While they seem similar, they're conceptually very, very different. Let it crash is mostly for things where one's own code, one's own state, may end up faulty, and where recovering in a known good state will solve the issue. And it turns out this is really effective for most 'bugs'.

A circuit breaker is where -external- state, environmental state if you will, may become faulty. This is really effective not for 'bugs', but for predictable periodic issues such as one's network going down, a database becoming inaccessible, etc.

Everyone who writes a reasonably complex system in Erlang, that interfaces with systems external to it, learns the shortcomings of applying 'let it crash' to those instances (a network hiccup overloads your supervisor threshold with crashes, leading to parts of, or the entirety of your system going down), and goes looking for (and hopefully finding) the circuit breaker pattern.

davidw · on Feb 8, 2016

Erlang has circuit breakers too, like this: https://github.com/jlouis/fuse

Sadly, they are not mentioned much in books or other documentation, despite being a potentially extremely useful piece of infrastructure for some kinds of projects.

jlouis · on Feb 8, 2016

Author of fuse here :)

What we do in order to make the ideas of load regulation (see https://github.com/jlouis/safetyvalve or https://github.com/uwiger/jobs ) and circuit breakers is that we "prove" them correct by extensive use of property based testing. That is, it is highly unlikely that these tools have errors under production runs because the corner-cases tested for them are far more complex than what a normal program would do.

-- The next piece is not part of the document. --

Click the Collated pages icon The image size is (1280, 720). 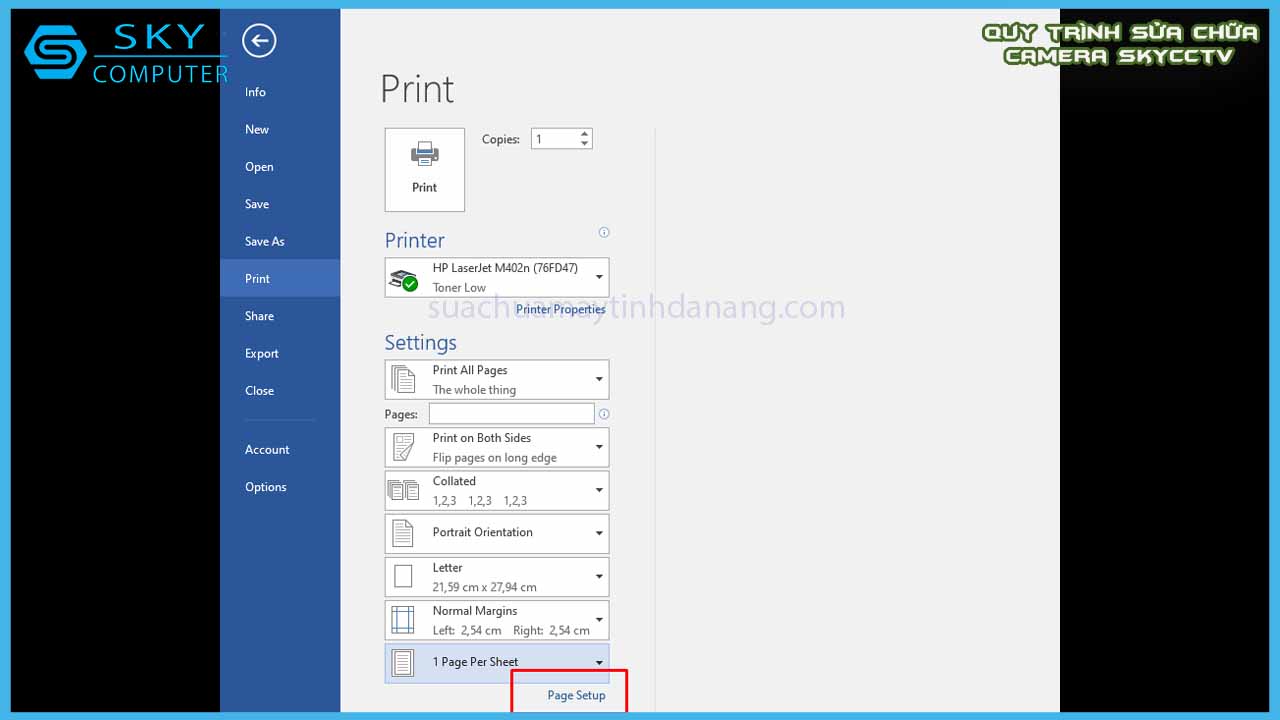tap(403, 490)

The reason it is nice to have circuit breakers is what Fred touched on in another thread here: you want to gracefully degrade a system, even if parts of it is temporarily down, either due to error or for maintenance. You can thus keep up the processes that are proxying for the underlying cascading dependency, and turn faults into terms of the form `{error, system_unavailable}` which lets you turn an implicit crash into an explicit error path.

mononcqc · on Feb 8, 2016

Chapter 3 of Erlang in Anger (http://www.erlang-in-anger.com/) does mention them among other strategies in handling overload (3.2.2). I tried to put as much concise production experience as I could into that manual. Hopefully it proves helpful!

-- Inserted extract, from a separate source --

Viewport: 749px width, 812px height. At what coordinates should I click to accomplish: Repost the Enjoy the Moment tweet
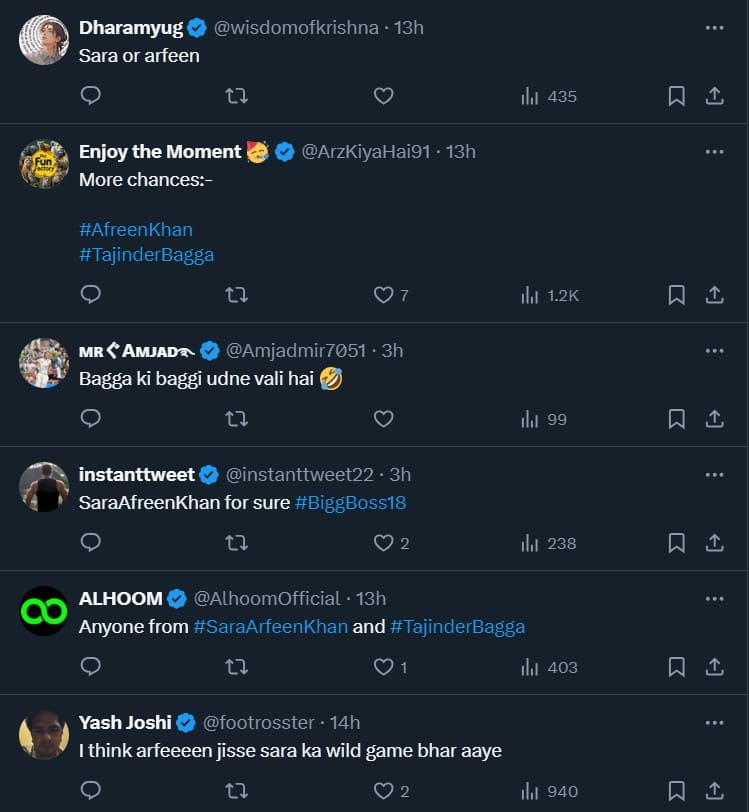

thedudemabry · on Feb 9, 2016

Since you're here, I just want to thank you for the most thorough, accessible, and pragmatic Erlang writing I've run across. Cheers!

pron · on Feb 9, 2016

> well the JVM has a really shitty startup time

The JVM does not have a shitty startup time. Starting up a JVM takes 50-80ms. What takes time is HotSpot's warmup -- getting to peak performance. Erlang doesn't have this problem simply because it never gets anywhere near HotSpot's performance.

As to thread pools, that's an apples-to-oranges comparison. Erlang's processes should be compare to Java tasks or fibers; not to Java's heavyweight threads.

agentgt · on Feb 9, 2016

I agree with you and probably should have made that statement more specific (ie the extreme class loading that typically happens in most Java apps and what exactly is a full started up app). A typical closure app for example is well well above 50-80ms time to being ready to receive requests.

As for the threads the same goes. I agree with you that ideally should be the case but in practice there are so many libraries that boot up their own thread pool (for isolation reasons, or because they are using blocking IO... rabbitmq).

BTW I'm a big fan of all your concurrency work and I too agree that subscribers are sort of hard to get right in reactive-streams and could be easier (I think that was you) :)

pron · on Feb 9, 2016

> A typical closure app for example is well well above 50-80ms time to being ready to receive requests.

That is because Clojure does a lot of stuff when it loads. It's got very little to do with the JVM.

And thank you :)